▶ _PROBLEM DESCRIPTION_
Copy out word for word the stretch of the records from the line containing "You are a GUI" through the end of the records.

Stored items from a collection
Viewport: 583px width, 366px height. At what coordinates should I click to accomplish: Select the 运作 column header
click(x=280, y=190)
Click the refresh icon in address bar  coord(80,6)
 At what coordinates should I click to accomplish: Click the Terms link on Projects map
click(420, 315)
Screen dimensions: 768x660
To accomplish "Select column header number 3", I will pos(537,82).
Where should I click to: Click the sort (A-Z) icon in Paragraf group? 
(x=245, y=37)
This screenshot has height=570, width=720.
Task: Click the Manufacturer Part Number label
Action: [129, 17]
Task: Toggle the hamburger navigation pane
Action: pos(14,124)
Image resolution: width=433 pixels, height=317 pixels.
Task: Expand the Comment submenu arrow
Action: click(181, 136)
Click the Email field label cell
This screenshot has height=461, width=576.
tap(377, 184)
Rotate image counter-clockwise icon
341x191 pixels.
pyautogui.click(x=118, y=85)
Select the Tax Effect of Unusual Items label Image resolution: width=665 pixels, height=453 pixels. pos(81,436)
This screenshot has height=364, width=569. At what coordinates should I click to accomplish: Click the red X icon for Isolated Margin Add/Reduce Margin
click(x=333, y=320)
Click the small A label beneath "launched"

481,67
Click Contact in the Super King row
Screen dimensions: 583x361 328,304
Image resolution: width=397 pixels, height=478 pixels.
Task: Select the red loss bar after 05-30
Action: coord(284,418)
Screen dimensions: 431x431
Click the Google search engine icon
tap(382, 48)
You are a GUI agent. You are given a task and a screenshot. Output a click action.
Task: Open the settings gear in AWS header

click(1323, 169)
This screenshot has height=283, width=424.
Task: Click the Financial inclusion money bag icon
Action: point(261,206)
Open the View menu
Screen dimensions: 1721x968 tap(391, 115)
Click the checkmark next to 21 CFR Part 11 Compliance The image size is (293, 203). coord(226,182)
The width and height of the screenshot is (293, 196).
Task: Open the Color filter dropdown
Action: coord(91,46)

▶ _WRITTEN ANSWER_
You are a GUI agent. You are given a task and a screenshot. Output a click action.
Task: Open the settings gear in AWS header

click(1323, 169)
This screenshot has height=283, width=424.
Task: Click the Financial inclusion money bag icon
Action: point(261,206)
Open the View menu
Screen dimensions: 1721x968 tap(391, 115)
Click the checkmark next to 21 CFR Part 11 Compliance The image size is (293, 203). coord(226,182)
The width and height of the screenshot is (293, 196).
Task: Open the Color filter dropdown
Action: coord(91,46)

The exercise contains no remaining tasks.